Half a year on, however, the after-match function was looking decidedly unaffordable. It had been envisaged that it would be the Jane Gifford ball. But with the scow’s re-commissioning still a ways off, it was unreasonable to seek district council support towards the hiring of the marquee. Then the artist made contact, to confirm some minor details but also to say:
I have completed a small painting of the Breeze for use as a prize-giving, auction or raffle.
When thanked for this contribution and becoming aware of the substantial shortfall in the event’s funding, Paul promptly offered another, large oil-on-canvas of the 1933 J-class yacht Endeavour:
…thrashing along in a stiff breeze—about a metre square and worth a couple of grand in the galleries.
Now a prize-giving and dance was assured. The more misanthropically inclined might wonder why the organisers bother with the prize-giving dance at all. The prime motivation in its revival, of course, was tradition. Before it lapsed during World War Two, the prize-giving and dance was an integral part of the regatta. But due to the lack of a suitable venue in the Mahurangi, it was held at the Gaiety Hall at Waiwera—the hotel’s wharf having survived beyond the steamboat era to the 1950s.
The celebration of Warkworth’s 150th provided the opportunity, with the 2004 Mahurangi Regatta Ball. The following year, a request by the Auckland Regional Council to help launch its five-year Mahurangi Action Plan with a similar event resulted in the 2005 Mahurangi Regatta Prize-Giving and Dance. It was a non-ticketed affair—in contrast to the $65-a-head ball—thanks to the regional council picking up most of the costs, including of the marquee.
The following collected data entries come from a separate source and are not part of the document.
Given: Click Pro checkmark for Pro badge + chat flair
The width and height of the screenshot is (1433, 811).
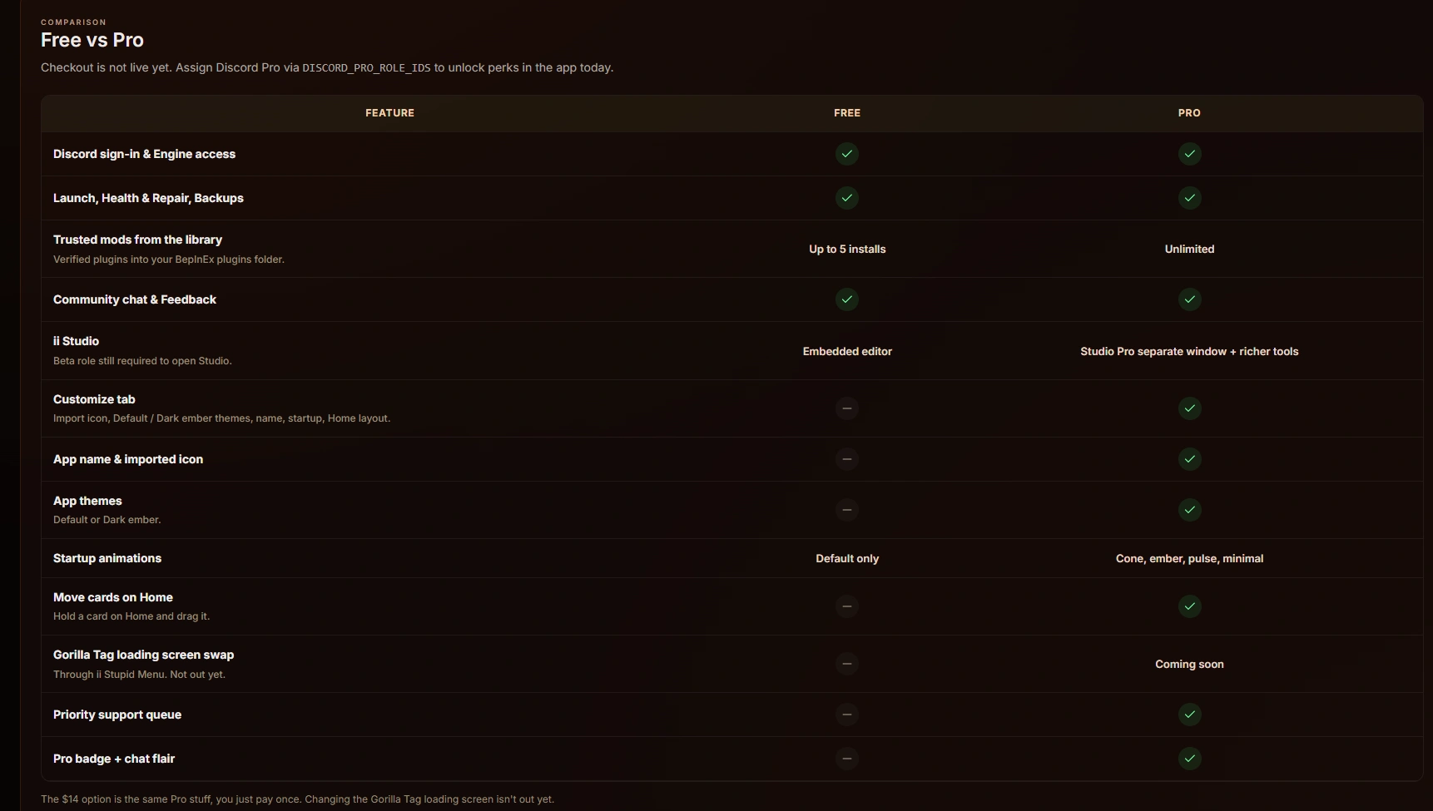Looking at the screenshot, I should pos(1189,759).

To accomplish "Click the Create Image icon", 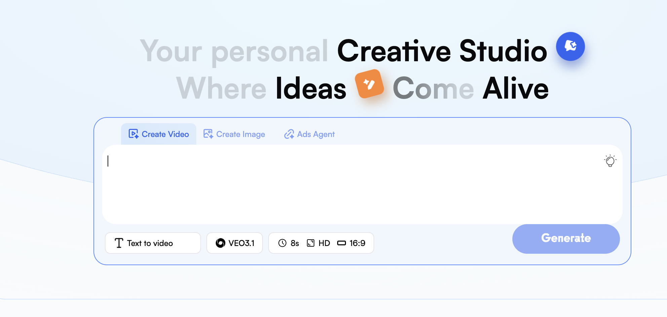I will coord(208,134).
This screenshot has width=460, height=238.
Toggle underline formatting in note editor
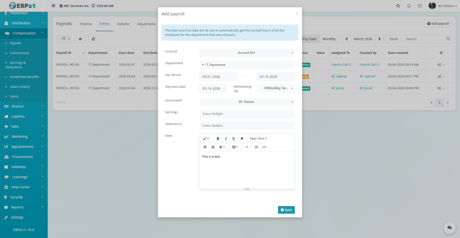(234, 138)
By reviving the Mahurangi Regatta, in 1977, Friends of the Mahurangi was keen to demonstrate that the organisation was also about the enjoyment of the harbour, and not totally pre-occupied with ‘preservation’. But somehow, someone must summon the audacity, on a day otherwise devoted to enjoyment, to briefly and brightly trumpet the collective work of those determined to fight for the Mahurangi:
- The Jane Gifford reconstruction
- Jade River : A History of the Mahurangi
- Mahurangi Action Plan
- The Mahurangi Magazine
- Mahurangi punt revival
- Mahurangi Regatta
- Mahurangi Regatta Prize-Giving and Dance
- Open-ground indigenous plants project
- Oyster farm cleanup
- Warkworth to Snells Beach Walkway
- Wilson Cement Works
- Wilson Cement Works Walkway
With the exception of the Mahurangi Action Plan, these are all community initiatives. For the Mahurangi Action Plan, and the 900 hectares of Mahurangi regional parkland, thank the Auckland Regional Council.